Toyota’s Gazoo Racing division has shown the first public prototypes of two related V8-powered cars: a new road-going flagship called GR GT and a customer racing version dubbed GR GT3. Both remain in development, but Toyota says they are being engineered side-by-side, with the road car intended to underpin an FIA-spec GT3 program aimed at global endurance and GT racing.

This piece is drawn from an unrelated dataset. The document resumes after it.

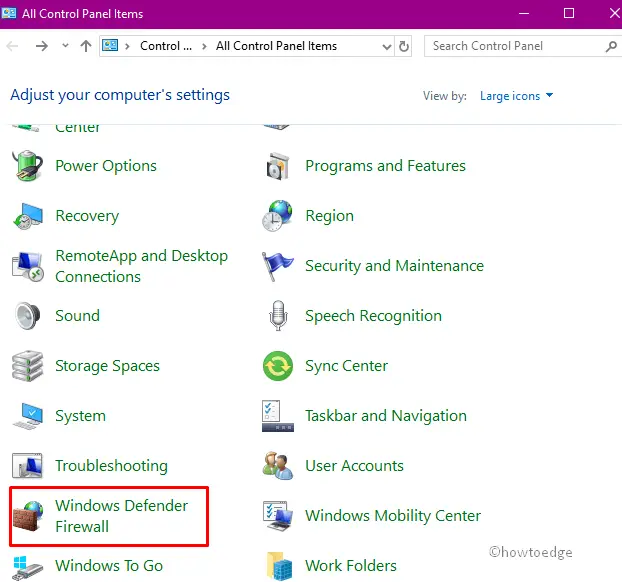Open the Troubleshooting link
622x582 pixels.
[111, 466]

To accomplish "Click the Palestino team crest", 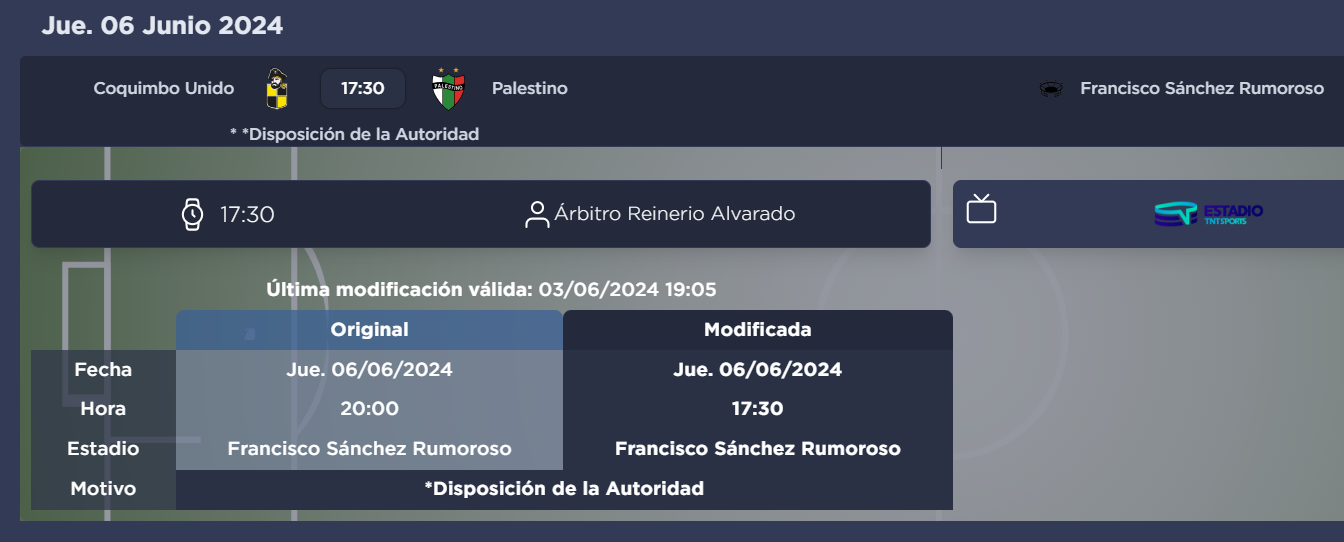I will click(448, 89).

The GR GT is being positioned as Toyota’s next top-tier performance model, following the spirit of the 2000GT and Lexus LFA. Unlike those earlier icons, this one has been conceived from the outset with motorsport homologation in mind, effectively making it a road-legal race car. The GR GT3, meanwhile, is the track-only offshoot that will compete in the GT3 category, where brands such as Ferrari, Porsche, BMW, McLaren and Lamborghini fight for wins in customer-team racing.

3

Toyota is still holding back many final specifications, but key details were confirmed alongside the prototypes. Both cars use a newly developed 4.0-litre twin-turbo V8 and a chassis built around Toyota’s first all-aluminium body frame. The GR GT adds a hybrid system with a single electric motor integrated into a rear transaxle.

Development targets for the road car call for at least 650PS of combined output – roughly 480kW – and 850Nm of torque. Toyota also quoted a top speed target beyond 320km/h. Weight is being kept below 1750kg, with a front-to-rear distribution of 45:55. The layout is front-engine, rear-drive, with the V8 mounted low and pushed rearward behind the front axle to help balance and reduce the centre of gravity.

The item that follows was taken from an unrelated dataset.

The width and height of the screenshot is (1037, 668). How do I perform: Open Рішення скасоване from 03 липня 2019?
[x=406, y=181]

Toyota says the emphasis has been on three fundamentals: lowering the car’s centre of mass, keeping the structure light but stiff, and prioritising aerodynamics early in the styling process. In practice, that has meant packaging heavy components – the dry-sump V8, rear transaxle and major hybrid hardware – as low as possible, and shaping the body around airflow and cooling needs before final exterior lines were locked in.

1

The GR GT’s aluminium spaceframe is paired with body panels using a mix of aluminium, carbon-fibre reinforced plastic and other composites. Suspension is a low-mounted double-wishbone setup front and rear, with forged aluminium arms, and carbon-ceramic Brembo brakes. Toyota says the underlying chassis hardpoints and suspension architecture were designed so the racing GR GT3 can share major components, reducing development duplication between the road and race programs.

Inside, Toyota claims the GR GT has been laid out around a low seating position and clear outward visibility, with controls clustered close to the steering wheel for quick access on track. It’s also being tuned for daily use, though the company hasn’t shown a full cabin yet.

2

Toyota credits the development approach to lessons from competition, including heavy simulator use early in the program, then validation on circuits such as Fuji Speedway and the Nürburgring, plus public-road testing for drivability away from the track. The cars have been iterated through repeated test-and-repair cycles typical of GR products.

Neither model has a confirmed on-sale date, but Toyota is aiming for a launch around 2027. Final performance figures, design details and the GR GT3’s racing timeline will be released closer to production.